» **INSTRUCTIONS TO FOLLOW**:
Show every line of the rows below that contains the string "label". Matching is case-sensitive.

» **Source data**:

[start]

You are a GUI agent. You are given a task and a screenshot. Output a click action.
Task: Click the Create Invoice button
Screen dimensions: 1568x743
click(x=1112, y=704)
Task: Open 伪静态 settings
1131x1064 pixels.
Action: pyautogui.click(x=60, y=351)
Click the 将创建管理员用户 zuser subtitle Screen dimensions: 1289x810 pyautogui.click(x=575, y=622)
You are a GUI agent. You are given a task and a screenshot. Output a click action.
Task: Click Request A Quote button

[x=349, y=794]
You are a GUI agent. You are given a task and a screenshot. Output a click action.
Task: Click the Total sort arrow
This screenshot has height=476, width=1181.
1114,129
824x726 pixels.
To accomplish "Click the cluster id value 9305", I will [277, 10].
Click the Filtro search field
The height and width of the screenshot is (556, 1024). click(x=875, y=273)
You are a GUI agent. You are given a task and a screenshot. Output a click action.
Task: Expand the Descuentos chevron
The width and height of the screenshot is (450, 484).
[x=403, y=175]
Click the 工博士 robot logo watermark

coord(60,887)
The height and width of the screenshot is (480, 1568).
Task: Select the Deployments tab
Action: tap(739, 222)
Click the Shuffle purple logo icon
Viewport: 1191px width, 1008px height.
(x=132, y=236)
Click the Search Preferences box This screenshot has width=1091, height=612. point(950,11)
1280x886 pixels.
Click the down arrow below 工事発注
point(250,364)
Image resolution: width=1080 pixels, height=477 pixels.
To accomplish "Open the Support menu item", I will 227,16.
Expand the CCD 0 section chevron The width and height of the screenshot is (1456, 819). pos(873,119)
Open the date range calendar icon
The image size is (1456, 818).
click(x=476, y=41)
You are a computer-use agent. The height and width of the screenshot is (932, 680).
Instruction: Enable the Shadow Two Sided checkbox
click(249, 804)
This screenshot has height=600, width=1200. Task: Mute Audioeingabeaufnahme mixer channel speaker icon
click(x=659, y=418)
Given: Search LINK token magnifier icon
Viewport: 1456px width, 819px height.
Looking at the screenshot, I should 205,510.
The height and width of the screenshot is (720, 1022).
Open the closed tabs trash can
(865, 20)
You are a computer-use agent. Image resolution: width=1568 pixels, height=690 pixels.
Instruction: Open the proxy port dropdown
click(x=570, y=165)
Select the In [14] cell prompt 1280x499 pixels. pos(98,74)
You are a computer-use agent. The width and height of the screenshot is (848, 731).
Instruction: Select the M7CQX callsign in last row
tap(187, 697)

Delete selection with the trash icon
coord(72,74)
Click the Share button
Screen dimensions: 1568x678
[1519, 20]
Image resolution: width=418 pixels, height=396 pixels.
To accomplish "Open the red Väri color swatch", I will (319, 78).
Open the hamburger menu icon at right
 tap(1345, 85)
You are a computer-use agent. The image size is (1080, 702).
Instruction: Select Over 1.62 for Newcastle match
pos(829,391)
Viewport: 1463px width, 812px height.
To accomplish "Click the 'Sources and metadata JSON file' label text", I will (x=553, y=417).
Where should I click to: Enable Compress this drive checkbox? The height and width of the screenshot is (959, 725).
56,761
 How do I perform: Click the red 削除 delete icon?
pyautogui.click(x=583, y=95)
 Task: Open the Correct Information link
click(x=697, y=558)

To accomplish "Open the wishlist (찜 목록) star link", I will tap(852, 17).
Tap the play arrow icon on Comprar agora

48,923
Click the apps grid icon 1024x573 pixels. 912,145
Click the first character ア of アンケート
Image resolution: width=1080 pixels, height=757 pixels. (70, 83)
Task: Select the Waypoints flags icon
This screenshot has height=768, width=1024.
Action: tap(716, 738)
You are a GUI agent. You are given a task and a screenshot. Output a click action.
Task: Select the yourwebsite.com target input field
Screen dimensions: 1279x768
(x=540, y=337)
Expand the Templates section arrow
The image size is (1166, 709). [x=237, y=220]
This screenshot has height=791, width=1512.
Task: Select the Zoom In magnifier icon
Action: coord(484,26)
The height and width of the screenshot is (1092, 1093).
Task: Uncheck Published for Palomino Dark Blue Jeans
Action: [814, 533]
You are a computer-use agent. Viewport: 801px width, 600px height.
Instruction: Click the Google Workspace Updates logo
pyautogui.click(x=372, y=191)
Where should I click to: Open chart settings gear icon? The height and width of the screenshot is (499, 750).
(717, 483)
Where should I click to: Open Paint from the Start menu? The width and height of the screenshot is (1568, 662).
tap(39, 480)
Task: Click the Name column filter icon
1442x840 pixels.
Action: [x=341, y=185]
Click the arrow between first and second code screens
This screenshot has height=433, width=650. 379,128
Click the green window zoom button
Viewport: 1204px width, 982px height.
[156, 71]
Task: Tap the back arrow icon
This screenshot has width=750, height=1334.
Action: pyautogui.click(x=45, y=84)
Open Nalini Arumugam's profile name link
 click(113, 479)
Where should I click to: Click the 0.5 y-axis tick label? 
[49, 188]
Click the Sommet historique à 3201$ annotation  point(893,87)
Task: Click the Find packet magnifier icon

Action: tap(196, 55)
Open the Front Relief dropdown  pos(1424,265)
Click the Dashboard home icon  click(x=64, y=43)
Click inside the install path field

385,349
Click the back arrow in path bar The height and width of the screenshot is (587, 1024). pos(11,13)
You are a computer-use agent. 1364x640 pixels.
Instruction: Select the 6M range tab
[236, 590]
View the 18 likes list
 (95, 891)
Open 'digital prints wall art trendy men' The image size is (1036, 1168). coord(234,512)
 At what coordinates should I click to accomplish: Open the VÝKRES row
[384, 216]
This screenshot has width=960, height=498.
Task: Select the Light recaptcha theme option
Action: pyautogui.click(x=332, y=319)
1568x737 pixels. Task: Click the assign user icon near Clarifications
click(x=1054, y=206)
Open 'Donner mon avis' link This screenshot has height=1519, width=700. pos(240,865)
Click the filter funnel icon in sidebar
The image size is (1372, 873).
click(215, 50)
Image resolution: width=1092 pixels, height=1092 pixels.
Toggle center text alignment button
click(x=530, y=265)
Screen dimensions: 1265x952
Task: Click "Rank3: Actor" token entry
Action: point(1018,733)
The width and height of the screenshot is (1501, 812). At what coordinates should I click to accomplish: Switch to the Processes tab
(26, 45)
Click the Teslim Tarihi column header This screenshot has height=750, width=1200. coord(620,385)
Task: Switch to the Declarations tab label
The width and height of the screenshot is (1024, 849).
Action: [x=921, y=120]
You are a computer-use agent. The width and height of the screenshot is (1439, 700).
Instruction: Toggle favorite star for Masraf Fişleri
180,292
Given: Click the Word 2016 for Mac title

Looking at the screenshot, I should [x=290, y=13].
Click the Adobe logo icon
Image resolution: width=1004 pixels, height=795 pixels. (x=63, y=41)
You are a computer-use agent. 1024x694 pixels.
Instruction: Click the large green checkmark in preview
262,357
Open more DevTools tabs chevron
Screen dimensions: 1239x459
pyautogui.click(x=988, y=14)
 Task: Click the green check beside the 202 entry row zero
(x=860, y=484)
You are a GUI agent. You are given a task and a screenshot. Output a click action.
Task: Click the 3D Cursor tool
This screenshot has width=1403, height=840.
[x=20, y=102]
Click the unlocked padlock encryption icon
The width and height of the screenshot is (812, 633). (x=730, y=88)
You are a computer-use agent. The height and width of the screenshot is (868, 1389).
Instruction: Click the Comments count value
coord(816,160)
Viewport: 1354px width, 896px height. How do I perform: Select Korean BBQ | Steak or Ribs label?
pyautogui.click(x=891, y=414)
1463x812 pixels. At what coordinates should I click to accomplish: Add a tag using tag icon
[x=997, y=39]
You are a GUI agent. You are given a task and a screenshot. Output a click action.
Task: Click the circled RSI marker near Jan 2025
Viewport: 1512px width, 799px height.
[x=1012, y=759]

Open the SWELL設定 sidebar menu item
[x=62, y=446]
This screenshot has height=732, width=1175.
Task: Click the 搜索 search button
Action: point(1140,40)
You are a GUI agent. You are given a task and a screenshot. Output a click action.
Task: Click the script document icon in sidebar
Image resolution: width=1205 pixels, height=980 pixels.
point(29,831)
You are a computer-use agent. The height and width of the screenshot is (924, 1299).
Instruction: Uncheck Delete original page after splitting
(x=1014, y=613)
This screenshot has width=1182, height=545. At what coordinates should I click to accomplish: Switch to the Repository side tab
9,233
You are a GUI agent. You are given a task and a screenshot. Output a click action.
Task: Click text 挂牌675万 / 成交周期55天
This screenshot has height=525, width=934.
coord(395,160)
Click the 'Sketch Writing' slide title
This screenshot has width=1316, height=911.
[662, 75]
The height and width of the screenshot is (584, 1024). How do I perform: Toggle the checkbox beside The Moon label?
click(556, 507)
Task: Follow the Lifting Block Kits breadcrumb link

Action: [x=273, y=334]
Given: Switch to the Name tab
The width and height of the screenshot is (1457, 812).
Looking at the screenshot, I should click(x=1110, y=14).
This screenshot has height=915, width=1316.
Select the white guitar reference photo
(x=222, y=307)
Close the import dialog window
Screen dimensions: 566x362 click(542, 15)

[end]

» **COMPLETED TASK**:
To accomplish "Click the 'Sources and metadata JSON file' label text", I will (x=553, y=417).
Where should I click to: Click the 0.5 y-axis tick label? 
Task: Switch to the Declarations tab label
Viewport: 1354px width, 896px height. How do I perform: Select Korean BBQ | Steak or Ribs label?
The height and width of the screenshot is (584, 1024). How do I perform: Toggle the checkbox beside The Moon label?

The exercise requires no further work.